» Work item
Only one stretch of the listing below is wanted: every line from the first to the line containing "Task: Click the Hawaiian pizza image", set down exactly.

» Input
Start of Block
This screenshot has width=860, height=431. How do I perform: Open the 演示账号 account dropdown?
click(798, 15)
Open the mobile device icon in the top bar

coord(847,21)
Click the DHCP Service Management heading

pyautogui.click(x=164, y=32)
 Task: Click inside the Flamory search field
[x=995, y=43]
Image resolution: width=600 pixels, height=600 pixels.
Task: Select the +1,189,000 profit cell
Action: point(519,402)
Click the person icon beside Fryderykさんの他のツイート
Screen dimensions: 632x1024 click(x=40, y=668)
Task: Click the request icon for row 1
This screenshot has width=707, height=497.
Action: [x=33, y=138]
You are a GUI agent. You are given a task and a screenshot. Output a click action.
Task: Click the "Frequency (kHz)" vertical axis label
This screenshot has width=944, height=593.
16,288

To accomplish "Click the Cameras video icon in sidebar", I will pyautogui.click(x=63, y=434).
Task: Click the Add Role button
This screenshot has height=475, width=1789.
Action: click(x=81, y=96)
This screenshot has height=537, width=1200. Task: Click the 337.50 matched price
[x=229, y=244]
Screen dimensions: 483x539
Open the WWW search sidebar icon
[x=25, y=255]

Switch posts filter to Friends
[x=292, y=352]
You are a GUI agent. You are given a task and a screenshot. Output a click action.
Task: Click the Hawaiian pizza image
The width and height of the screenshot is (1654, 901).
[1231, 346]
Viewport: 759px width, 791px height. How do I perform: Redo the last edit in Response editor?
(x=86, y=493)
End of Block
» Output of the exercise
This screenshot has width=860, height=431. How do I perform: Open the 演示账号 account dropdown?
click(798, 15)
Open the mobile device icon in the top bar

coord(847,21)
Click the DHCP Service Management heading

pyautogui.click(x=164, y=32)
 Task: Click inside the Flamory search field
[x=995, y=43]
Image resolution: width=600 pixels, height=600 pixels.
Task: Select the +1,189,000 profit cell
Action: point(519,402)
Click the person icon beside Fryderykさんの他のツイート
Screen dimensions: 632x1024 click(x=40, y=668)
Task: Click the request icon for row 1
This screenshot has width=707, height=497.
Action: [x=33, y=138]
You are a GUI agent. You are given a task and a screenshot. Output a click action.
Task: Click the "Frequency (kHz)" vertical axis label
This screenshot has width=944, height=593.
16,288

To accomplish "Click the Cameras video icon in sidebar", I will pyautogui.click(x=63, y=434).
Task: Click the Add Role button
This screenshot has height=475, width=1789.
Action: click(x=81, y=96)
This screenshot has height=537, width=1200. Task: Click the 337.50 matched price
[x=229, y=244]
Screen dimensions: 483x539
Open the WWW search sidebar icon
[x=25, y=255]

Switch posts filter to Friends
[x=292, y=352]
You are a GUI agent. You are given a task and a screenshot. Output a click action.
Task: Click the Hawaiian pizza image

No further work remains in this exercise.